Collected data
---
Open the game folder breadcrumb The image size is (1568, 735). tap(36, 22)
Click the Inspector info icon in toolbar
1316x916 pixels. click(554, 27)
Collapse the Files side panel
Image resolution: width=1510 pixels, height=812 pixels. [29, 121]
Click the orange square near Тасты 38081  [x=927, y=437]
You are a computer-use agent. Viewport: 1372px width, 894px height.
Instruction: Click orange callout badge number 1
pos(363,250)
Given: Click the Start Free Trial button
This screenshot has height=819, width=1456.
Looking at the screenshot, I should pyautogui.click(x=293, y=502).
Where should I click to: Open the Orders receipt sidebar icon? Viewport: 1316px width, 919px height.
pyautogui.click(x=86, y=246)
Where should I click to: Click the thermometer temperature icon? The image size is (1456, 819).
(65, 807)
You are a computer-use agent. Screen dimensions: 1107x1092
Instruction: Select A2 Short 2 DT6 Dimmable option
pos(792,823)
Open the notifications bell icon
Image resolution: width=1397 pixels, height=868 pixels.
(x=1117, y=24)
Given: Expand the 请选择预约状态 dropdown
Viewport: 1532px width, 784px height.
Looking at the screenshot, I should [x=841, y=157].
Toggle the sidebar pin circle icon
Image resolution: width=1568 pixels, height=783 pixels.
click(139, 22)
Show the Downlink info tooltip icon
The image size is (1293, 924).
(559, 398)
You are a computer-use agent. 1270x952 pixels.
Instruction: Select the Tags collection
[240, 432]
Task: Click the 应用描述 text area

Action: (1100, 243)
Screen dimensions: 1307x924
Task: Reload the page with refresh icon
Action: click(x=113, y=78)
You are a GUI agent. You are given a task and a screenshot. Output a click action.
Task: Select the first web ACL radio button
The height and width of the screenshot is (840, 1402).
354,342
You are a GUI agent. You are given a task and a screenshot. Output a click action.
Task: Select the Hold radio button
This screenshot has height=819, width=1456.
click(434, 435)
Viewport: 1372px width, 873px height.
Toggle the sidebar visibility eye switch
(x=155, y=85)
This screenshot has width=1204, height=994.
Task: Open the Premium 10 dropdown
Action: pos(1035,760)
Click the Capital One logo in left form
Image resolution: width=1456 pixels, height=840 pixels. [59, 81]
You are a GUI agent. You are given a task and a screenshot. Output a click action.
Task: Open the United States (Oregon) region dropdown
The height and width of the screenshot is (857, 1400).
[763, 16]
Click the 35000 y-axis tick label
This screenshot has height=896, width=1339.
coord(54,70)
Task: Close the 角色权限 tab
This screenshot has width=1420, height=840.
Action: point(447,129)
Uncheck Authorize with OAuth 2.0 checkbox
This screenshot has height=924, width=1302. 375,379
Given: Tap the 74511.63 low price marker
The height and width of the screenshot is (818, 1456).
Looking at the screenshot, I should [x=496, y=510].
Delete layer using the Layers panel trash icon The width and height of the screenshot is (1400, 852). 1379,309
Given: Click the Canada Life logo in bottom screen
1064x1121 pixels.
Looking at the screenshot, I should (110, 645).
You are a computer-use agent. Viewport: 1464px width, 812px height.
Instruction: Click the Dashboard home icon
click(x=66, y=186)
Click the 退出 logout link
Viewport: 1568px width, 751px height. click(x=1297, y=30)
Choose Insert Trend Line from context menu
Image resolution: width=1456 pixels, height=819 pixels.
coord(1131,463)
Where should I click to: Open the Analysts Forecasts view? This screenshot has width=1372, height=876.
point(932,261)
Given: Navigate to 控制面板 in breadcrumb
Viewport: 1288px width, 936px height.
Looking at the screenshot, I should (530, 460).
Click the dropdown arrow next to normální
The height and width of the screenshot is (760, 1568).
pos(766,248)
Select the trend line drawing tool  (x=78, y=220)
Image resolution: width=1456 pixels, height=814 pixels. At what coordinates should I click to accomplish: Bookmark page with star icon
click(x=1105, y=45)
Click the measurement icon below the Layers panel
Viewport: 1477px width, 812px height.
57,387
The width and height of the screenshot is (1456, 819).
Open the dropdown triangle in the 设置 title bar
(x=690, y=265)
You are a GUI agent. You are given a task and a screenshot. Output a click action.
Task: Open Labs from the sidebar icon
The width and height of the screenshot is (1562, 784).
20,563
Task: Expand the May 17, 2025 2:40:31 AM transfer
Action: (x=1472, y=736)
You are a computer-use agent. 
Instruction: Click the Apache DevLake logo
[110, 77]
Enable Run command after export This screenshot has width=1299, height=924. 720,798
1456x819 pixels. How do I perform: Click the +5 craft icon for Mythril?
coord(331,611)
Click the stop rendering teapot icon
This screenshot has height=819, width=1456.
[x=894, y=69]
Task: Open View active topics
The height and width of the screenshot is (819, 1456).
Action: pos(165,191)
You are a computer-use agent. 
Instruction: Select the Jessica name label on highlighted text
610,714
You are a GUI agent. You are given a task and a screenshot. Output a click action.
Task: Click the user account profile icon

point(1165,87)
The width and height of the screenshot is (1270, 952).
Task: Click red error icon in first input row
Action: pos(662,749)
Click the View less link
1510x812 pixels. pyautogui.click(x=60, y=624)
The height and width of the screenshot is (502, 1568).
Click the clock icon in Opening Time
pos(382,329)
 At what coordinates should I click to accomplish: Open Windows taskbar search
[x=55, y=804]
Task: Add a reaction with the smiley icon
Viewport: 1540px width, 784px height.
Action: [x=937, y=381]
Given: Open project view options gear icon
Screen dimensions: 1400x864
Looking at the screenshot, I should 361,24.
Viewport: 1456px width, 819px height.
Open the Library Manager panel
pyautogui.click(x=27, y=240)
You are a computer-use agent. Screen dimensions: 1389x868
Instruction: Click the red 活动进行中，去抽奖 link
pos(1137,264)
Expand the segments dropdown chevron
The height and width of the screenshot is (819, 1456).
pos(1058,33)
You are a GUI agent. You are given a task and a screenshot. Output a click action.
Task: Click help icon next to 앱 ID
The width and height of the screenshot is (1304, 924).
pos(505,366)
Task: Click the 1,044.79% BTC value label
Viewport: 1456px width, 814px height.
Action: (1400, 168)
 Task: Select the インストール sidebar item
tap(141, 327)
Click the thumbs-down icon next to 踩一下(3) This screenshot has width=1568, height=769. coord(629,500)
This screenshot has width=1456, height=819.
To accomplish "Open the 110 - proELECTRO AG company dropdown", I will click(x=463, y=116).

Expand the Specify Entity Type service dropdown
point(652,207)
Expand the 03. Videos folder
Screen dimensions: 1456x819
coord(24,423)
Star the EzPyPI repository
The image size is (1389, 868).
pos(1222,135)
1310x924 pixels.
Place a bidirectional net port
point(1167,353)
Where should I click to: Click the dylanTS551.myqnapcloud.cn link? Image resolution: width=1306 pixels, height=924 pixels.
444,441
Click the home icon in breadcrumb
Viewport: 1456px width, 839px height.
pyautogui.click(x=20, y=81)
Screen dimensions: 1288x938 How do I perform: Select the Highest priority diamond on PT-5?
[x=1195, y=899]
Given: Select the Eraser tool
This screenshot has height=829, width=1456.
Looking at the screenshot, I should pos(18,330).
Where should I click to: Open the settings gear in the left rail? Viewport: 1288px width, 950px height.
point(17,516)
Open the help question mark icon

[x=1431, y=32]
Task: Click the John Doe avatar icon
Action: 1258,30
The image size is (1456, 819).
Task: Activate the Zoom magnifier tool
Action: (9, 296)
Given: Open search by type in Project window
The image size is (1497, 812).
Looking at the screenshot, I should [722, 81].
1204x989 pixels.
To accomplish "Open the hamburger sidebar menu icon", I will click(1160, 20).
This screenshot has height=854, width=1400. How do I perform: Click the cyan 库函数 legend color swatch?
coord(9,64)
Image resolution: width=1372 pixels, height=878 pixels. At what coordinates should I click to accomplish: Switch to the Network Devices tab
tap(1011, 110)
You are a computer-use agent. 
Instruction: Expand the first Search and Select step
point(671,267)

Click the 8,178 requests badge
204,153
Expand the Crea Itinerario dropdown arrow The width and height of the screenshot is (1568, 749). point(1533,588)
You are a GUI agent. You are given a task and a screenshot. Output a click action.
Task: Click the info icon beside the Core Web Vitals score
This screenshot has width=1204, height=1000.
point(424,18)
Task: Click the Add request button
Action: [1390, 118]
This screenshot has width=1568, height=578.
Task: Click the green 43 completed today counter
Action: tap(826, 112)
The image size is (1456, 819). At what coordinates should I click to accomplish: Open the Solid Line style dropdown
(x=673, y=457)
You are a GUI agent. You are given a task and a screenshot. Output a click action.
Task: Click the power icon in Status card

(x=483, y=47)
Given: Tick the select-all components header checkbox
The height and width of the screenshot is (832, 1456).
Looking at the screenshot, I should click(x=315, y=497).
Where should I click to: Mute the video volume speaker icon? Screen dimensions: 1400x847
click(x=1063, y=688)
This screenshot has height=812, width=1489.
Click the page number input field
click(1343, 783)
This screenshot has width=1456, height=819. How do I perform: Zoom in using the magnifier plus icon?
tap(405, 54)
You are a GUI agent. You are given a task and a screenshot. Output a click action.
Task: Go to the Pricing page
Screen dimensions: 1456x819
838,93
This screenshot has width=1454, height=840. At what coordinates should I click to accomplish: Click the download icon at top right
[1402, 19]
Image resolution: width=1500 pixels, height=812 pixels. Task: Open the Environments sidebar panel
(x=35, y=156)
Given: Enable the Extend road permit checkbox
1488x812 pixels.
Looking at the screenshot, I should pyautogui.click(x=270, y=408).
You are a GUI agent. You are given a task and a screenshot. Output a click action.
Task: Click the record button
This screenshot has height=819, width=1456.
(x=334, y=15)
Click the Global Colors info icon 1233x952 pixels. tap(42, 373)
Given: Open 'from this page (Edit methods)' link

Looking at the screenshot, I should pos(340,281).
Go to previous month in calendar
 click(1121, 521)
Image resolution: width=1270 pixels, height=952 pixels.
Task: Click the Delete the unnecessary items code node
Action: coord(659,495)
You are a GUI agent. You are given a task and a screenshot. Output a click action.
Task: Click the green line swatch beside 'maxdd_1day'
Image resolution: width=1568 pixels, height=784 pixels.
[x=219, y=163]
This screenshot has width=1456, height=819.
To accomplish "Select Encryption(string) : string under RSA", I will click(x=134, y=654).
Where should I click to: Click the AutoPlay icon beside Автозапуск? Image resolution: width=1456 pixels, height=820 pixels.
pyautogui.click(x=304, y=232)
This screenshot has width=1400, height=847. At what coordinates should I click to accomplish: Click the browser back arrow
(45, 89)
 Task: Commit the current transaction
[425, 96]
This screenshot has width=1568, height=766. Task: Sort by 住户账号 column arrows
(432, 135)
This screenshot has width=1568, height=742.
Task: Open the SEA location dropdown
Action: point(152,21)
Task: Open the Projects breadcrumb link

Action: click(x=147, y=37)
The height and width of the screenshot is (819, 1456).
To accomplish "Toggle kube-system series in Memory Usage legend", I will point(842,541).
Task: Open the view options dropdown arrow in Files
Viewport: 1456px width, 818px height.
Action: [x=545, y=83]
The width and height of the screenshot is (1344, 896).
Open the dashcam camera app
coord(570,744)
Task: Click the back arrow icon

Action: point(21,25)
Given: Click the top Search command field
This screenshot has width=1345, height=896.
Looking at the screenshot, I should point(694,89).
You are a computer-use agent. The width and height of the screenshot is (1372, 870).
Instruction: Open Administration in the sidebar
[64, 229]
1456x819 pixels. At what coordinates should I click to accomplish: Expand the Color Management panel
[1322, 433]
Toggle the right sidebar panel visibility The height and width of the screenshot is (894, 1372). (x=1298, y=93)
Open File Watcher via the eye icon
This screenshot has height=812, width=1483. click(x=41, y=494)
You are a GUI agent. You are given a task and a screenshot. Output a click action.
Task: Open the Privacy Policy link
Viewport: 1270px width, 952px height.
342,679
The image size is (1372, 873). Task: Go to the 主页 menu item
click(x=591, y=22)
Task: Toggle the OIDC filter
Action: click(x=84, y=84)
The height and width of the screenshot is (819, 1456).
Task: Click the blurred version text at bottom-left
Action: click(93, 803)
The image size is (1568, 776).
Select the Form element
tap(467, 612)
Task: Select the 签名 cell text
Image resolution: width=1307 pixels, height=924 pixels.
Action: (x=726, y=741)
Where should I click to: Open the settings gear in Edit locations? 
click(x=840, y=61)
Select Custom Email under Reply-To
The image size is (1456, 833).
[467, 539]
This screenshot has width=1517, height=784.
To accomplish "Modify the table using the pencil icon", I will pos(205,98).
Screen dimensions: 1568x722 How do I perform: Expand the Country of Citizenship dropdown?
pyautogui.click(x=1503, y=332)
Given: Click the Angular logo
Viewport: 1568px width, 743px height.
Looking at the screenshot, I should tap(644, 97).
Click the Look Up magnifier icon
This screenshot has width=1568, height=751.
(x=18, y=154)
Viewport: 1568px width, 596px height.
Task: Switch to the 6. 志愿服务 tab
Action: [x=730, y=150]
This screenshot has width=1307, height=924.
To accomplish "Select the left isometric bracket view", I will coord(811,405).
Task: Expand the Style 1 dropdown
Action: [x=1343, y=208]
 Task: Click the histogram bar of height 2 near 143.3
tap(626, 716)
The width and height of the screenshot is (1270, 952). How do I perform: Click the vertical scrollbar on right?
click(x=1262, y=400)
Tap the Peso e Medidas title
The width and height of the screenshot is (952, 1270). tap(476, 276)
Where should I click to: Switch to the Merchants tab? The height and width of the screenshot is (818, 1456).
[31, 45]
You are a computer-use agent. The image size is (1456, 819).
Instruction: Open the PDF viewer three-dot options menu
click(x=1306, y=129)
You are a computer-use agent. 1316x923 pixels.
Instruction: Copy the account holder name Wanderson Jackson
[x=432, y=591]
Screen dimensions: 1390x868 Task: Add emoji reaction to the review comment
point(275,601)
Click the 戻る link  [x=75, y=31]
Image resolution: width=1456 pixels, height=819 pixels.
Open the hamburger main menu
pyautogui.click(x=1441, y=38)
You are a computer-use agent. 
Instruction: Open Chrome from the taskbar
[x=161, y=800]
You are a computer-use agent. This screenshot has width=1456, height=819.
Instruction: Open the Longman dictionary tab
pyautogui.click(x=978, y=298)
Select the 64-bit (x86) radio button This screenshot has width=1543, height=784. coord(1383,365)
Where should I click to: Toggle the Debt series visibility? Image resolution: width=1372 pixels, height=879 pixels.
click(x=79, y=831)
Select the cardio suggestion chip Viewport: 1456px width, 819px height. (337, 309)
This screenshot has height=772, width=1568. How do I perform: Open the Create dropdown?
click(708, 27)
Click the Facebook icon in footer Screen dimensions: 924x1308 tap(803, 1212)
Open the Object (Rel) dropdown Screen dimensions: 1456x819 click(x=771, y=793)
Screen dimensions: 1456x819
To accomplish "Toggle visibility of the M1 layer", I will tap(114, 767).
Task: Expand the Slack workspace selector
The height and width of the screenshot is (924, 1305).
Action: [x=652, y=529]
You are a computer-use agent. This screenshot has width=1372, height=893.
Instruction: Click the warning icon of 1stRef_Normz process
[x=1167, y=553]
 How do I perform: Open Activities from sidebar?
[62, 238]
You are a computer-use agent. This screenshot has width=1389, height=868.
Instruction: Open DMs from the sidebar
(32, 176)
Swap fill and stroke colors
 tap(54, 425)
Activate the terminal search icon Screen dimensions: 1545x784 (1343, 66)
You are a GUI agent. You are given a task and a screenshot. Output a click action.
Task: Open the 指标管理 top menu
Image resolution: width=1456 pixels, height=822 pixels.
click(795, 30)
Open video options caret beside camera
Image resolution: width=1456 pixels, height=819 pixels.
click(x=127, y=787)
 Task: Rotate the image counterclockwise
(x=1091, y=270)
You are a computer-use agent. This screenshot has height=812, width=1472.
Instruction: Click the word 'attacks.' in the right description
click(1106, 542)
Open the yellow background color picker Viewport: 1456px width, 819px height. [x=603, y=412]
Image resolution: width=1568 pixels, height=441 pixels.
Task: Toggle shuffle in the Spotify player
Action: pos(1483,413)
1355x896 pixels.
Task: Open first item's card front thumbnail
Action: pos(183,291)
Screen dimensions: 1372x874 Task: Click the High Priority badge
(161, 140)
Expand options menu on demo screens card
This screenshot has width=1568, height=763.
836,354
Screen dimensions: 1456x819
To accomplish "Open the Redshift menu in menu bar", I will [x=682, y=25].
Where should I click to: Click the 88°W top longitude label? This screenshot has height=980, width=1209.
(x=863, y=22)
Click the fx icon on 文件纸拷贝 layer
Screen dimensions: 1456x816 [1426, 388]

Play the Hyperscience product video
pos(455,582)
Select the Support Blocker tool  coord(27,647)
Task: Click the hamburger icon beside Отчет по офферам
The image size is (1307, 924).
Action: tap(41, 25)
---
Retype the first line of the entries and every line after it, please, through the line that contains "Given: Click the Start Free Trial button". Add nothing.

RESULT:
Open the game folder breadcrumb The image size is (1568, 735). tap(36, 22)
Click the Inspector info icon in toolbar
1316x916 pixels. click(554, 27)
Collapse the Files side panel
Image resolution: width=1510 pixels, height=812 pixels. [29, 121]
Click the orange square near Тасты 38081  [x=927, y=437]
You are a computer-use agent. Viewport: 1372px width, 894px height.
Instruction: Click orange callout badge number 1
pos(363,250)
Given: Click the Start Free Trial button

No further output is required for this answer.